→ **DOCUMENT TEXT**:
○ ○ ○ ○ ○

I believe in Jesus Christ, his Son our Lord
by Jack Wald | October 2nd, 2011

Apostles’ Creed

Jesus has been a confusing figure from the very beginning. Mary told Joseph she was pregnant and Joseph assumed what any other man would assume. As hard as it was to believe of her, she had betrayed him by having sexual intercourse with another man. It took the appearance of an angel to convince Joseph this was not the case.

Mary went to see her cousin, Elizabeth, and had a strange encounter in which Elizabeth was filled with the Holy Spirit: (Luke 1:42–45)
and she exclaimed with a loud cry, “Blessed are you among women, and blessed is the fruit of your womb! 43 And why is this granted to me that the mother of my Lord should come to me? 44 For behold, when the sound of your greeting came to my ears, the baby in my womb leaped for joy. 45 And blessed is she who believed that there would be a fulfillment of what was spoken to her from the Lord.”

Mary and Joseph went to Bethlehem where Mary gave birth to Jesus. Shepherds showed up at the cave where they were staying and said that angels had appeared to them, telling them of the birth of Jesus. Having a baby is enough of an emotional experience, but the story of the shepherds made it even more of an eventful day. Luke says that: (Luke 2:19–20)
Mary treasured up all these things, pondering them in her heart.

My daughters loved hearing about the day they were born. Each year, on their birthday, Annie and I would tell them again about how it was as the day of their birth approached and what was happening and how we experienced their birth.

I wonder what Mary and Joseph told Jesus about his birth?

Mary heard an angel tell her that her baby: (Luke 1:32–33)

○ ○ ○ ○ ○

→ **DATA EXCERPT**:
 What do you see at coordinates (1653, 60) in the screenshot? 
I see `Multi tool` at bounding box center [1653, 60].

○ ○ ○ ○ ○

→ **WHAT YOU WILL DO**:
• a. Answer these questions about the sermon on the Apostles' Creed:
(i) What convinced Joseph that Mary had not betrayed him?
(ii) In which town did Mary give birth to Jesus?
(iii) When did the speaker and Annie retell their daughters the story of their births?
• b. Please carry on the sermon on the Apostles' Creed from the point where it stops.
The listing has no connection to the sermon on the Apostles' Creed.

→ **EXPECTED RESULTS**:
• a.
(i) The appearance of an angel.
(ii) Bethlehem.
(iii) Each year, on the daughters' birthdays.

• b.
will be great and will be called the Son of the Most High. And the Lord God will give to him the throne of his father David, 33 and he will reign over the house of Jacob forever, and of his kingdom there will be no end.”

An angel told Joseph (Matthew 1:20–21)
“Joseph, son of David, do not fear to take Mary as your wife, for that which is conceived in her is from the Holy Spirit. 21 She will bear a son, and you shall call his name Jesus, for he will save his people from their sins.”

What did Mary and Joseph think about the angelic visitations and their messages? It is most likely they thought Jesus would grow up to be a leader who would deliver Israel from the Roman occupation than anything else.

Who was Jesus?

What did the teachers in the Temple think when a twelve year old boy, not even old enough for his bar mitzvah, came to them and displayed a mind and spirit full of insight and understanding?

Mary and Joseph had come with their family to Jerusalem for the annual Feast of Passover. When they left Jerusalem, in all the commotion, they assumed he was with other members of the extended family. But when they couldn’t find him, they returned to Jerusalem and after three days found him in the temple. (Luke 2:46–50)
sitting among the teachers, listening to them and asking them questions. 47 And all who heard him were amazed at his understanding and his answers.

The teachers were amazed that this boy could ask such insightful questions and have such deep and profound answers.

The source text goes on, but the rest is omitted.